Previous wisdom held that in times of economic struggle, marital bonds would be weakened and relationships would fail at higher rates. When looking at the statistics on the subject, however, a different trend emerges. It appears that when times are tough, divorce rates actually decline. There are a number of ways to interpret these statistics, and some Illinois spouses may find their own scenario mirrored in the theories surrounding divorce and financial hardship.

Researchers who look at divorce rates in comparison to financial measures do not always agree on the reasons driving the numbers. Some hold that when times get tough, spouses strengthen their bond in order to get through a difficult financial patch. This view makes the assumption that couples who face money troubles will grow closer while addressing these issues, and that their marriages will be made stronger as a result.

However, a different view looks at the fact that while divorce rates decline during financial downturns, it rises again when economic conditions improve. This can be interpreted to mean that couples who stay together during a recession or depression are doing so out of necessity, not a desire to remain married. When things improve, these couples seek the divorce that they would like to have had some time back, but simply couldn’t afford.
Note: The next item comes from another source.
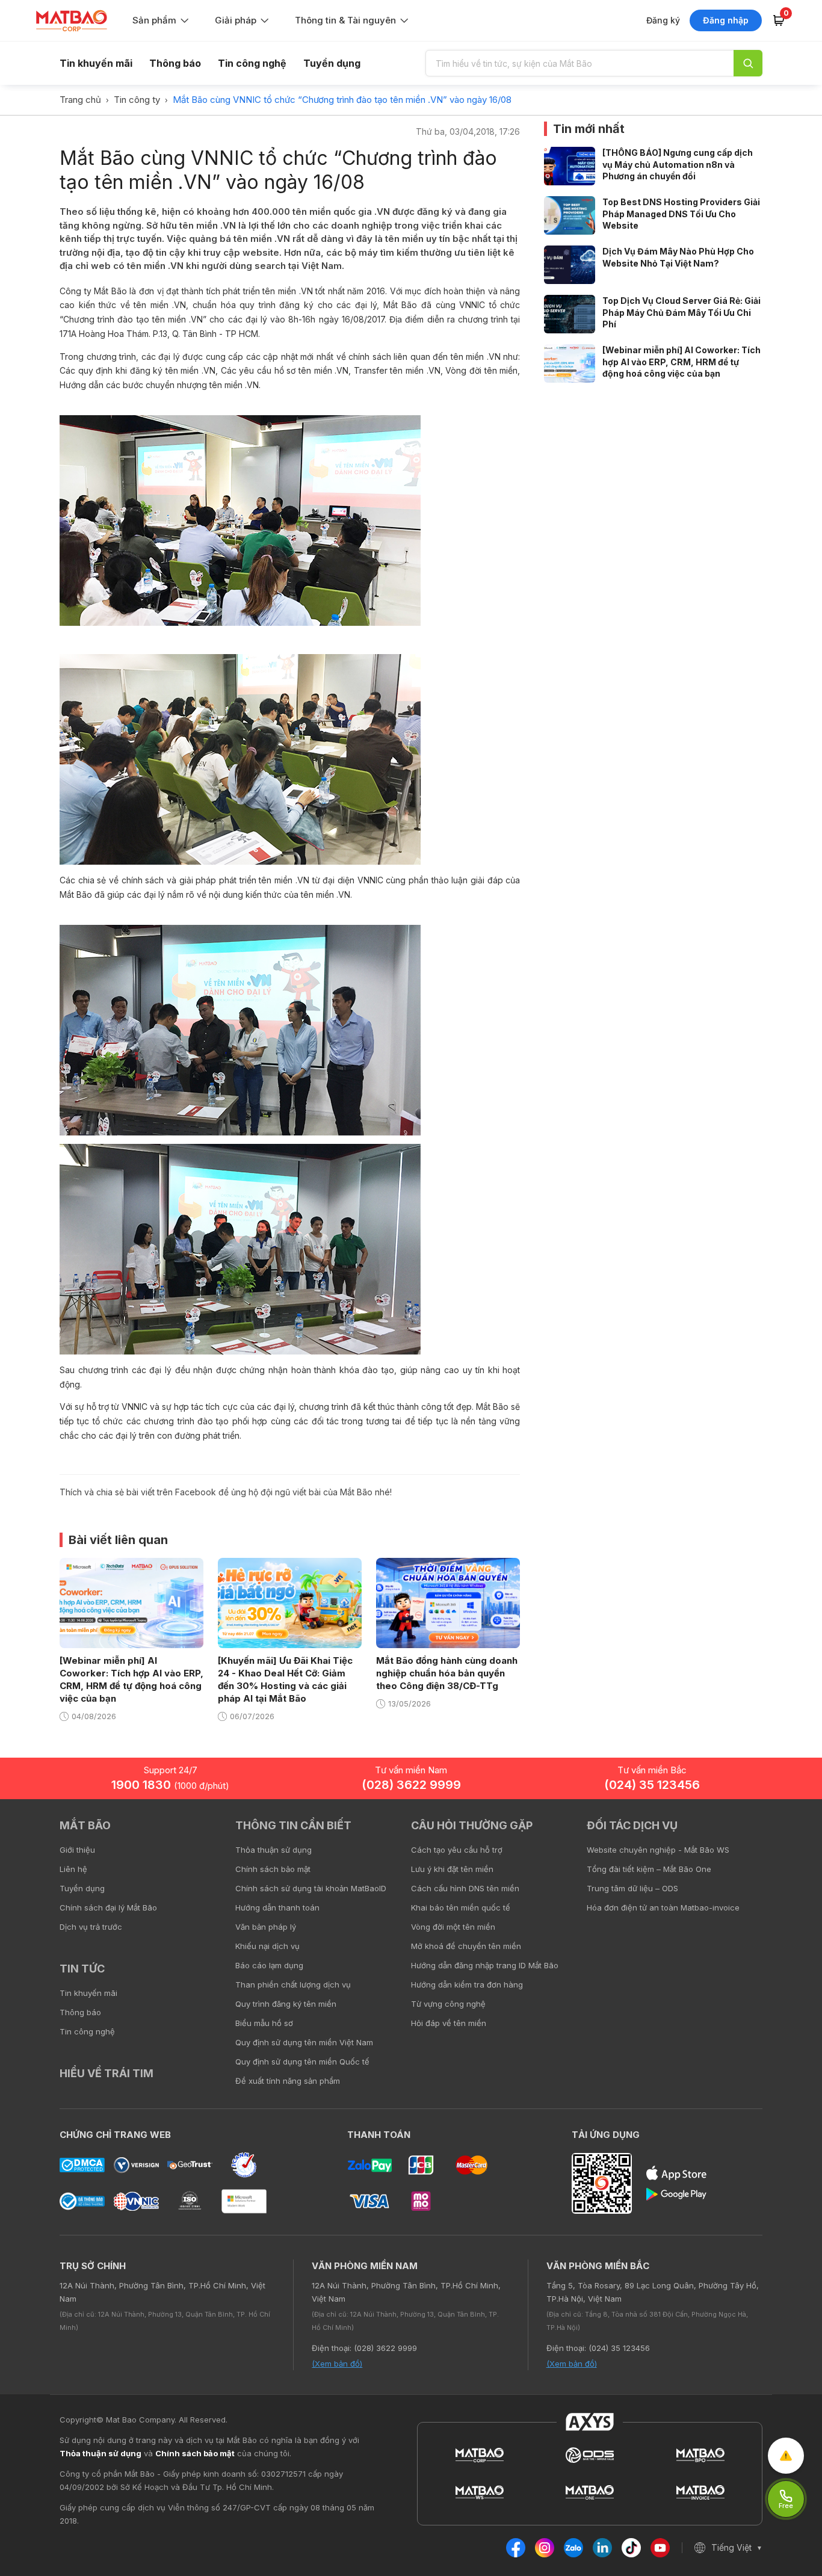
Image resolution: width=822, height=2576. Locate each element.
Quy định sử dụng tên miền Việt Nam (304, 2042)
For those in Illinois who are preparing to divorce, finances are always a top concern. The economy continues to improve, and divorce rates are on the rise as a result. When moving through the process of divorce, it is important to ensure that you reach a settlement that is fair and balances, and allows you to move forward in life with a measure of financial security. The best way to reach those goals is to make sure you are fully informed of your rights under Illinois law.